Piecewise polynomial regression fits separate low-degree polynomials over different regions of $X$. For example, a piecewise squared polynomial fits squared regression model of the form

$$y_i = \beta_0 + \beta_1 x_i + \beta_2 x_i^2 + \epsilon_i$$

where the coefficients $\beta_0, \beta_1, \beta_2$ differs in different parts of the range of $X$. The points where the coefficients change are called knots. Each of the polynomial functions can be fit using least square methods. Increasing the number of knots will give a more flexible piecewise polynomial.

7.4.2 Constraints and Splines

By using piecewise polynomial regression, the fitted curve on the data may have a discontinuity at the knots or we can say that the fitted curve is too flexible. Instead, we can fit a piecewise polynomial under the constraint that the fitted curve must be continuous. We can further add more constraints, such as, both the first and second derivatives of the piecewise polynomials must be continuous. Each added constraint frees up one degree of freedom. and hence reducing the complexity of the resulting piecewise polynomial fit. Hence by imposing three constraints of continuity, continuity of the first and second derivative, we reduce the degree of freedom of model by 3.

A piecewise cubic polynomial function with three constraints(continuity, continuity of the first and second derivative) is called as cubic spline. The degree of freedom of cubic spline is $K+4$, where $K$ is the number of knots. It can be explained as: The left(or right) end of the polynomial has a degree of freedom 4(as we have to estimate 4 coefficients or parameters to fit a cubic spline). Each additional knot adds one parameter (as three imposed constraints leave one free parameter) and hence making a total of $K+4$ parameters for $K$ knots. In general, a degree-d spline is a piecewise degree-d polynomial with continuity in derivatives upto degree $d-1$ at each knot.

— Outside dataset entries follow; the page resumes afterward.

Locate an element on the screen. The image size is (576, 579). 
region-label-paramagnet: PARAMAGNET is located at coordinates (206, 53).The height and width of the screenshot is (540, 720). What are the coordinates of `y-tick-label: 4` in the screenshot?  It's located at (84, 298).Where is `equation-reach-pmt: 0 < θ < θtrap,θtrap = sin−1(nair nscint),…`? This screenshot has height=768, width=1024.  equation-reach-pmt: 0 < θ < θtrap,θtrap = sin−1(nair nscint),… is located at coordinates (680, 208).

7.4.3 The Spline Basis Representation

A cubic spline with $K$ knots can be modeled as:

$$y_i = \beta_0 + \beta_1 b_1(x_i) + \beta_2 b_2(x_i) + … + \beta _{K+3} b _{K+3}(x_i) + \epsilon_i$$

First of all, the equation can be interpreted as: the degree of freedom of a cubic spline is $K+4$ and hence we have to estimate $K+4$ parameters. After composing the equation, we need to formulate the basis functions $b_1, b_2, …, b _{K+3}$. As explained above, a cubic spline can be iterpreted as a polynomial function where left(or right) end has a degree of freedom 4 (as we need to fit a cubic polynomial without any constraint) giving the first three basis functions as $x, x^2$ and $x^3$. Then we have to add one degree of freedom (parameter) per knot, with the constraints of continuity and continuity of the first and second derivatives. This behaviour can be captured by adding one truncated power basis function per knot, which is given as:

$$ \begin{equation*} h(x, \xi) = (x - \xi)^3 _+ = \left{ \begin{array}{@{}ll@{}} y(x - \xi)^3, & \text{if}\ x > \xi \ 0, & \text{otherwise} \end{array}\right. \end{equation*} $$

where $\xi$ is the knot. Adding $\beta_ih(x, \xi)$ will lead to discontinuity only in the third derivative at $\xi$. Hence to fit a cubic spline to a data set with $K$ knots, we need to perform least squares regression to estimate an intercept and $3+K$ parameters for $X, X^2, h(X, \xi_1), h(X, \xi_2), …, h(X, \xi_K)$, where $\xi_1, \xi_2, …, \xi_K$ are the knots.

Cubic splines have higher variance at the ends. A natural spline adds additional boundary constraints(requirement of being linear at boundaries, reducing 2 degree of freedom at each boundary) and hence reduce the variance, producing more stable estimates at boundaries.

7.4.4 Choosing the Number and Locations of the Knots

The regression spline is most flexible in the regions which have highest number of knots. One approach is to place higher number of knots in the regions where we feel that the function might vary the most. In practice, it is common to place knots in a uniform fashion. The number of knots can be decided by analyzing the curve visually or by cross-validation.

7.4.5 Comparison to Polynomial Regression

Regression splines give better results as compared to polynomial regression. Regression splines increase the fliexibility of the model by increasing the number of knots. As we increase the number of knots, we can place more knots in the regions where the function $f$ seems to change rapidly and fewer knots in the regions where it is stable. In polynomial regression, to increase the flexibility, we need to increase the degree of the polynomial. It may result in unstability and overfitting.